**Dataset**
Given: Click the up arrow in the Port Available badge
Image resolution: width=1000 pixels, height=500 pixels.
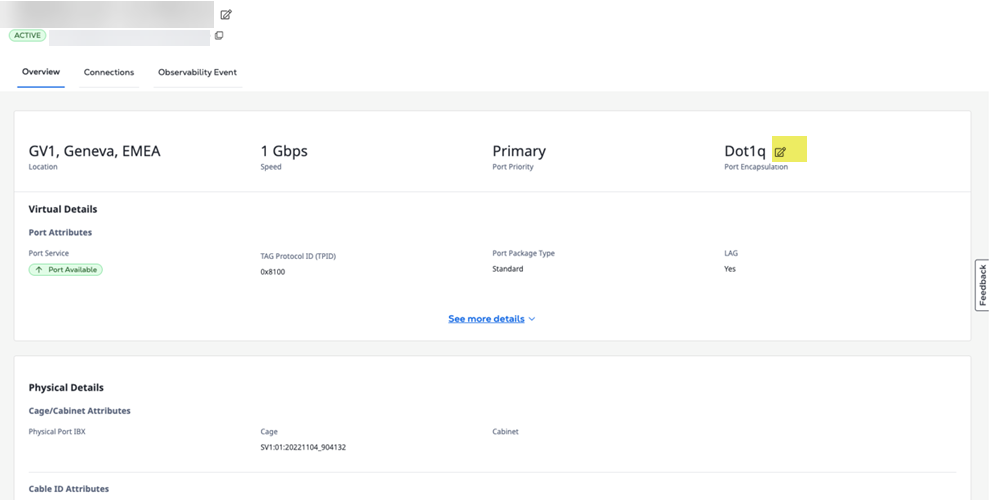Looking at the screenshot, I should point(39,270).
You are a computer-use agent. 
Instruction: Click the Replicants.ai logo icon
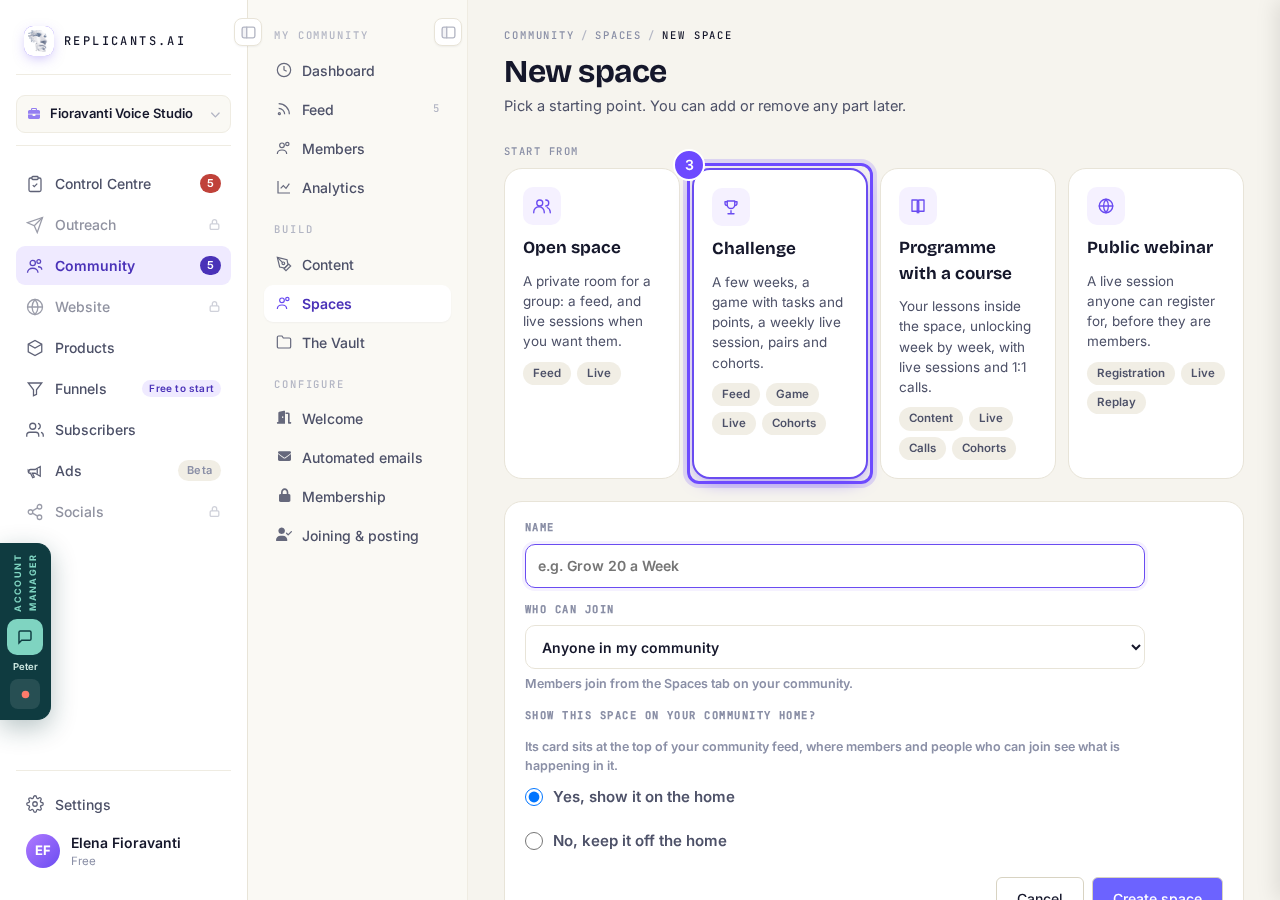click(x=39, y=41)
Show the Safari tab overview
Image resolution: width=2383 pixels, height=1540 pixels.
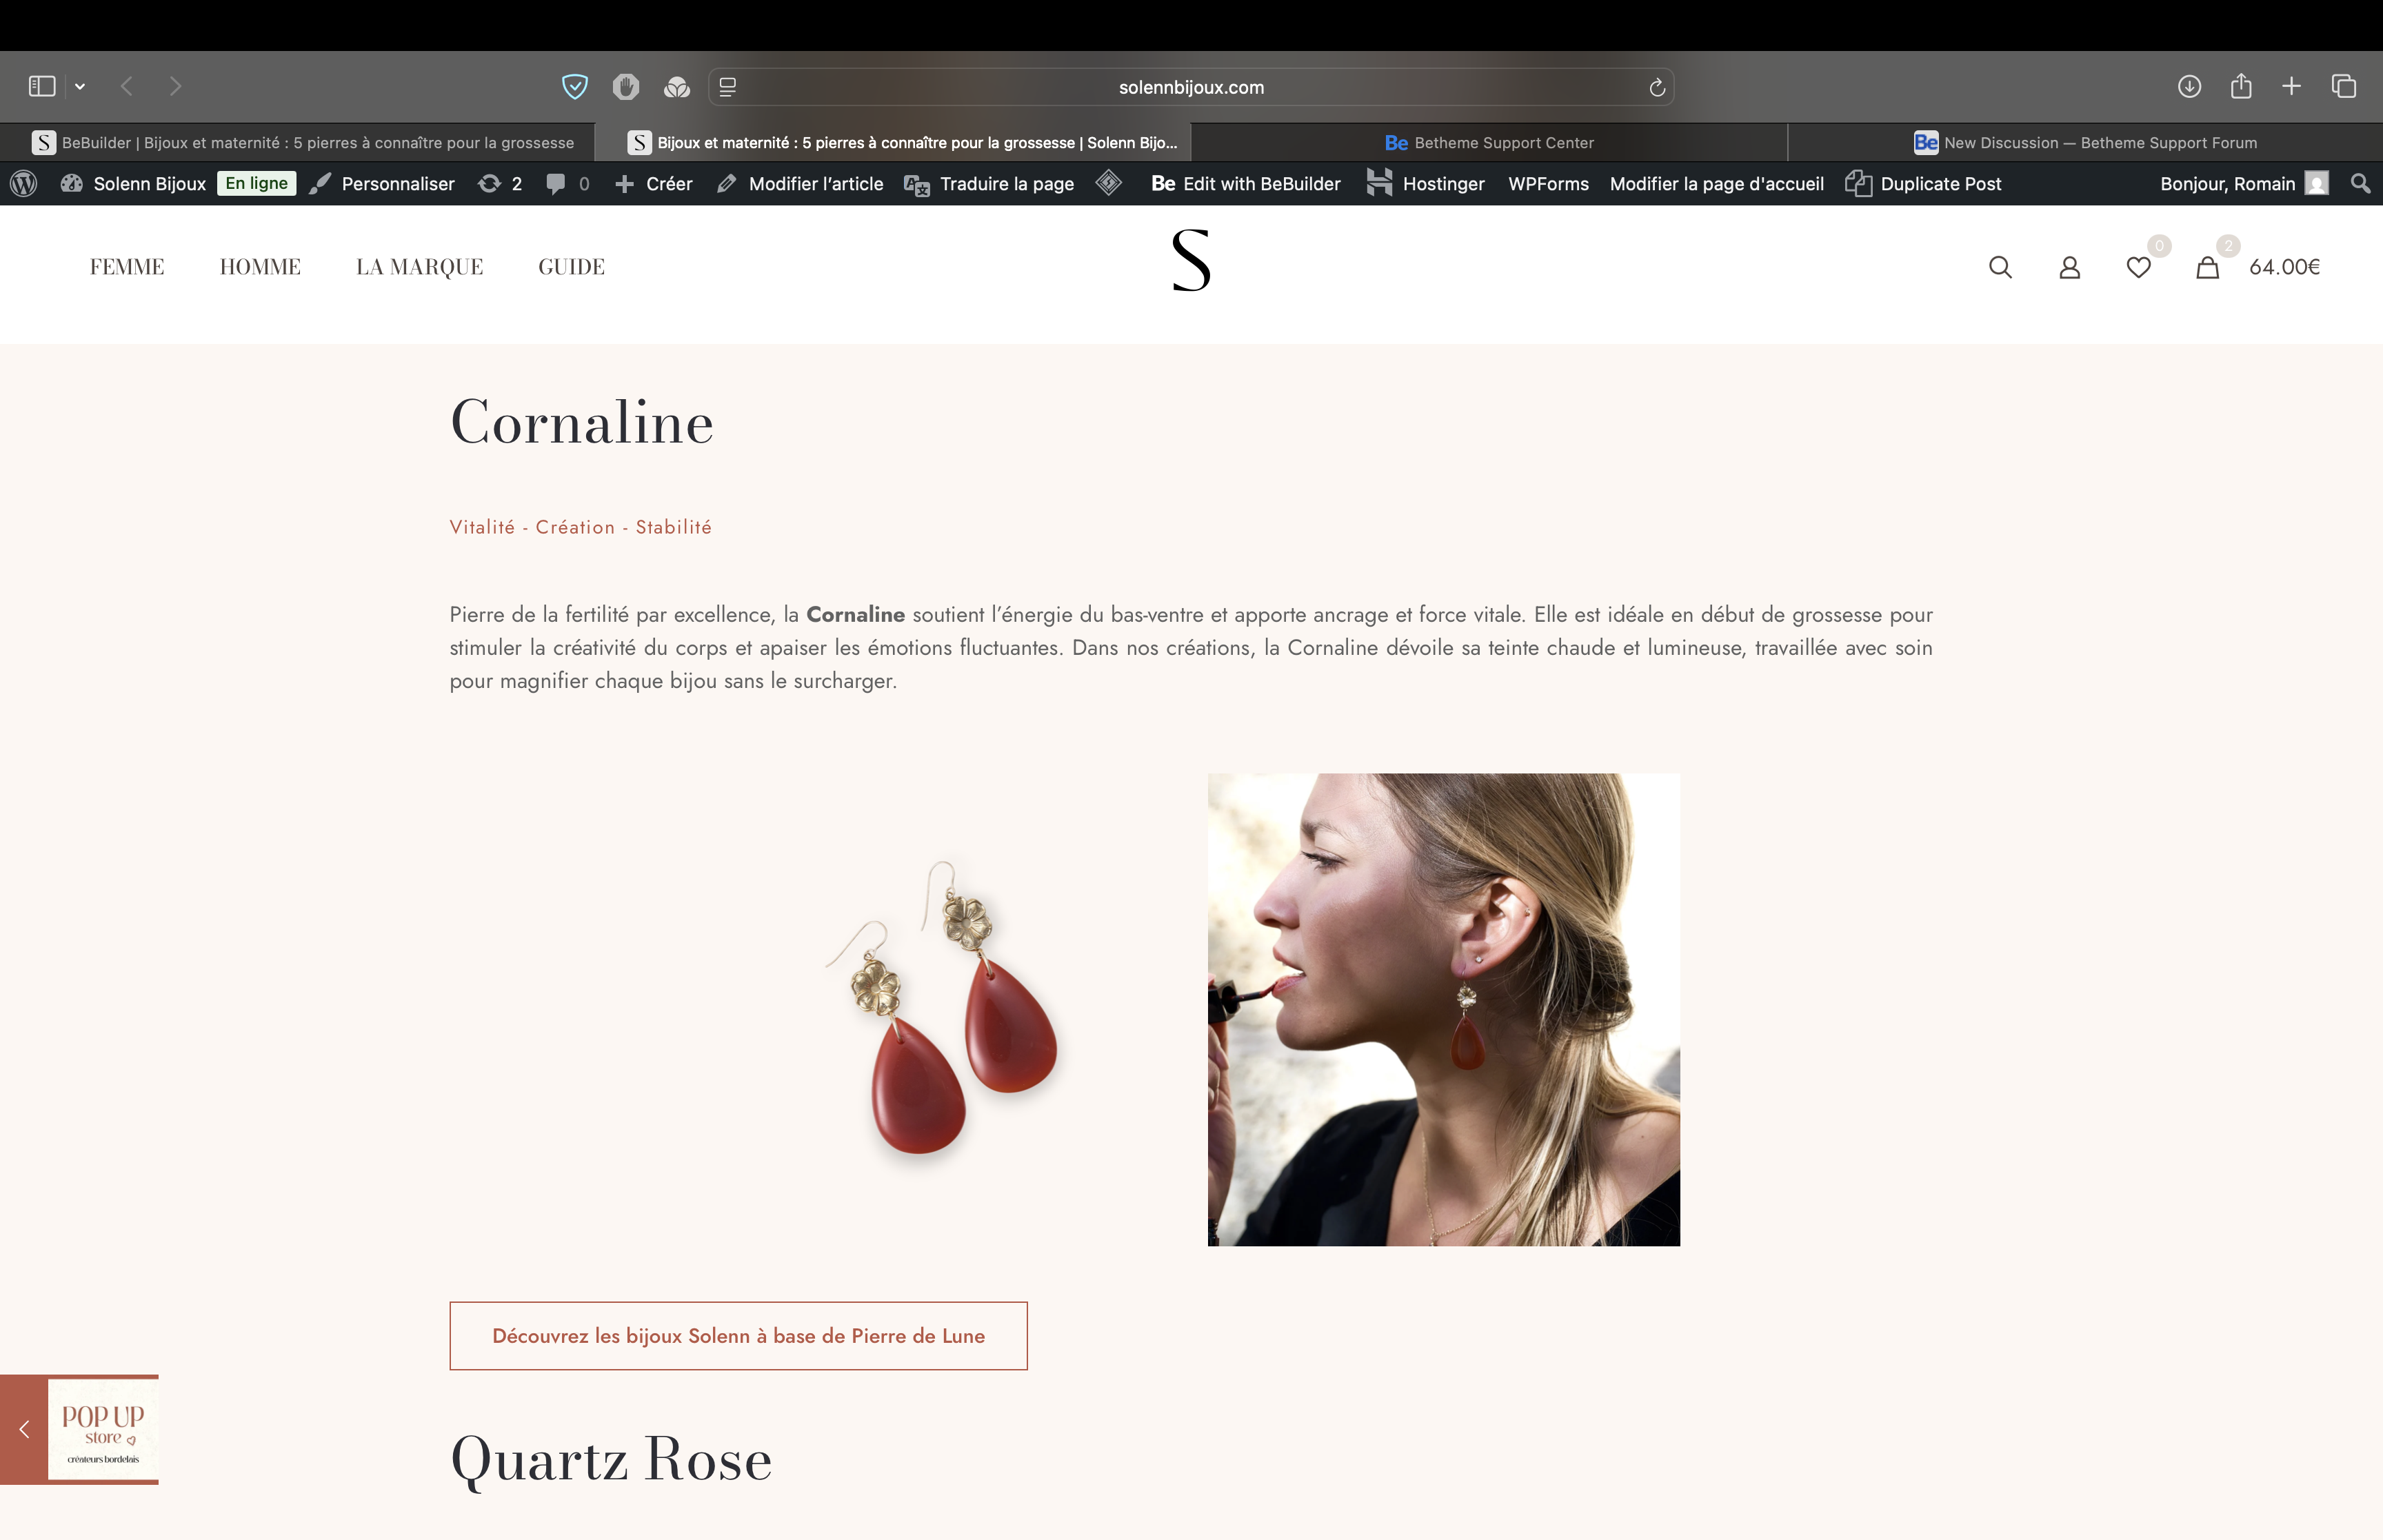tap(2343, 86)
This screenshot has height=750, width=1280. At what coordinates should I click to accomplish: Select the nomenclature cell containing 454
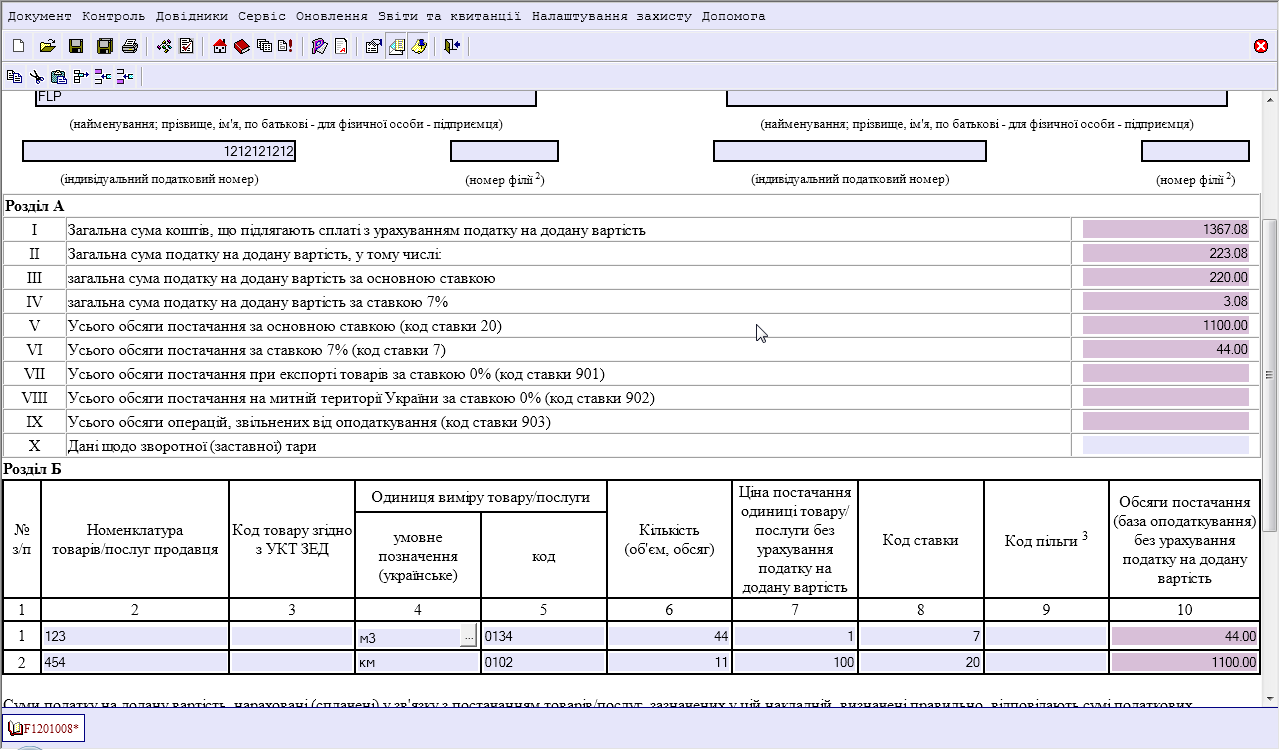tap(135, 662)
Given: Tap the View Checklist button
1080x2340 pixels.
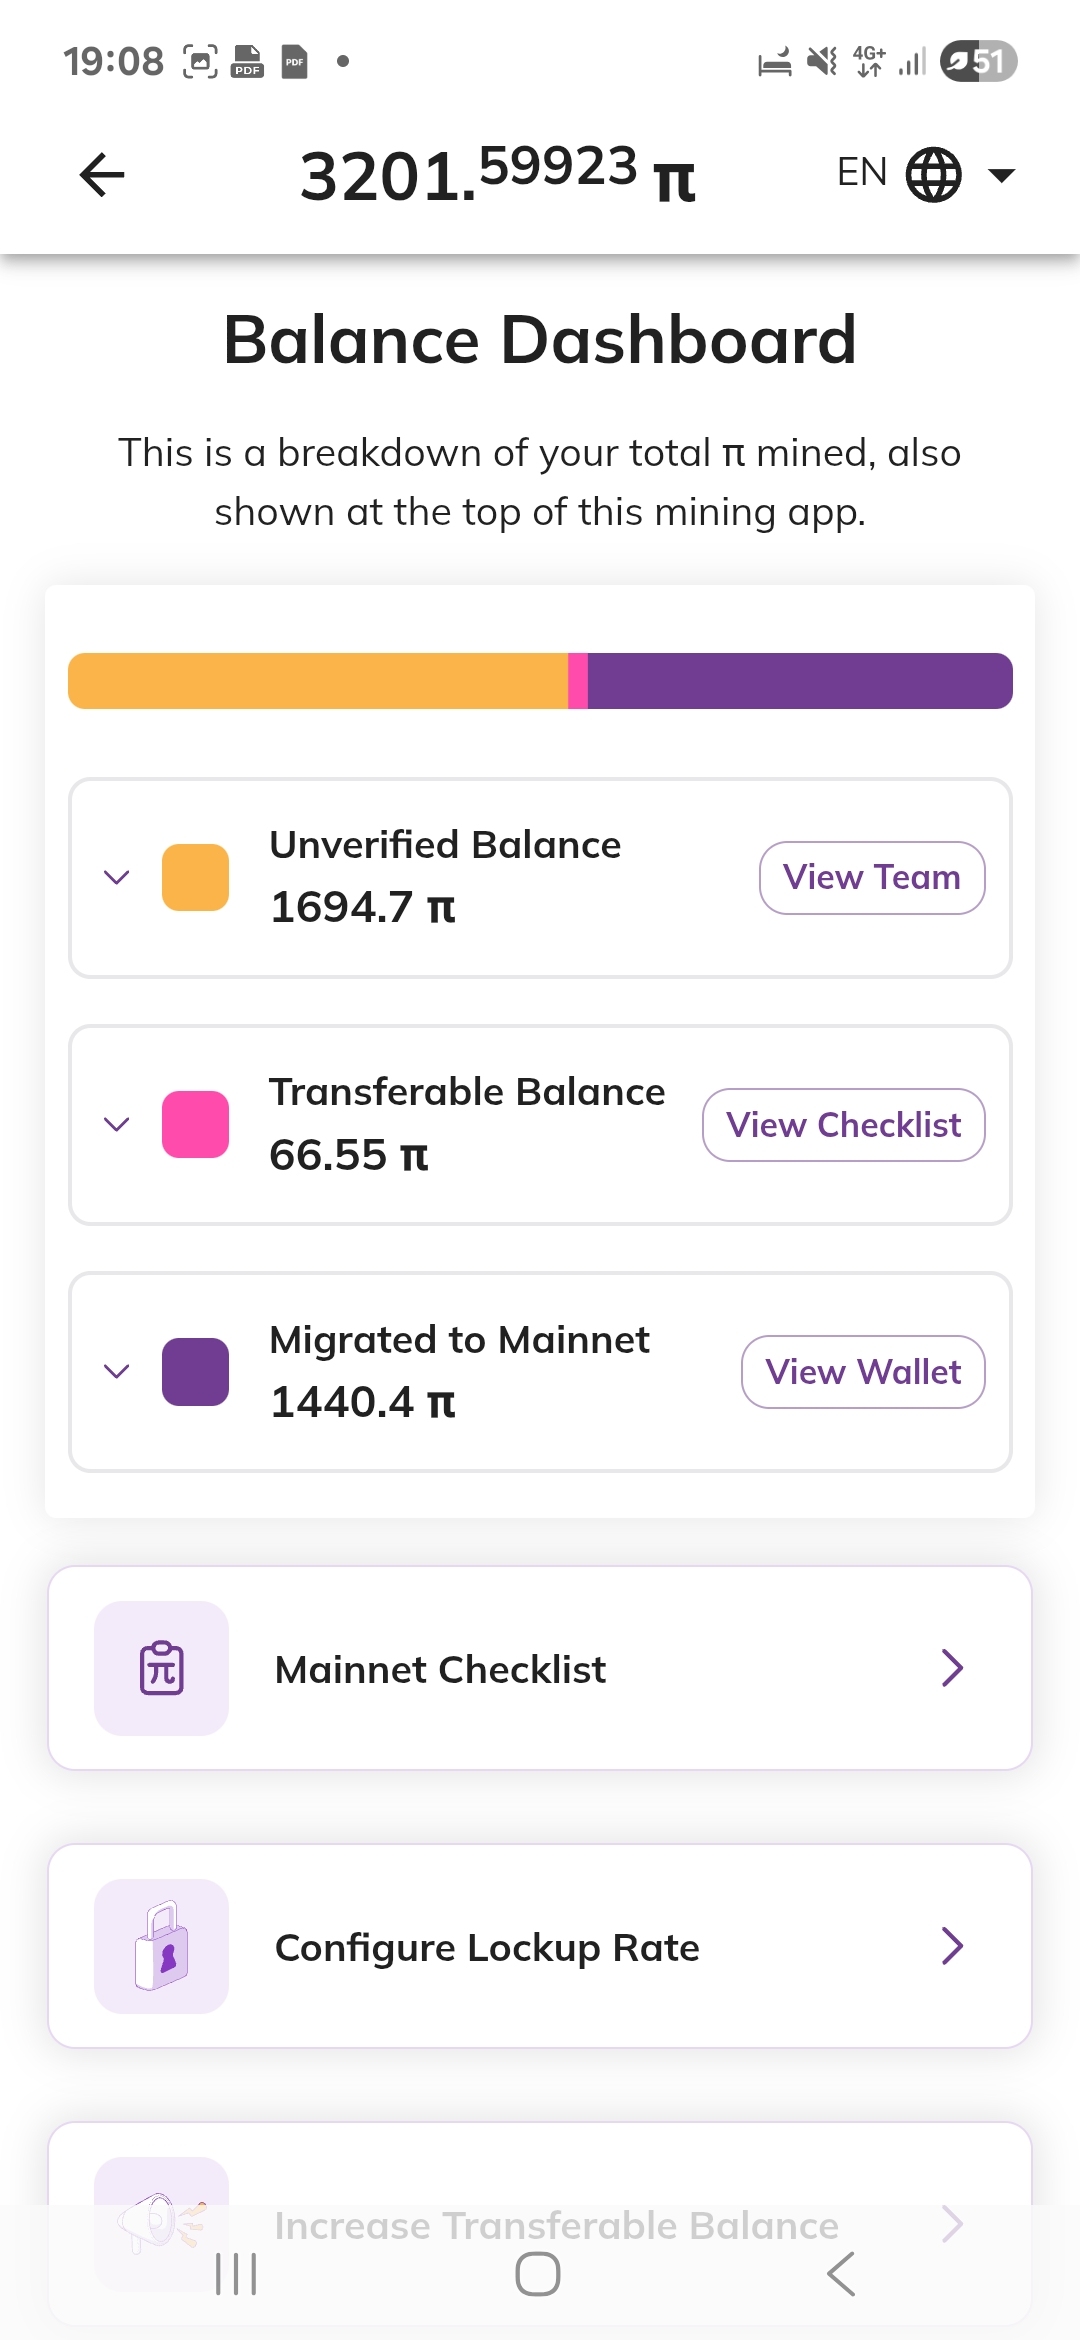Looking at the screenshot, I should click(x=843, y=1125).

**Assignment**
Respond with one number, the count of lines in the data that hold the string "Given".

**Answer to the exercise**
2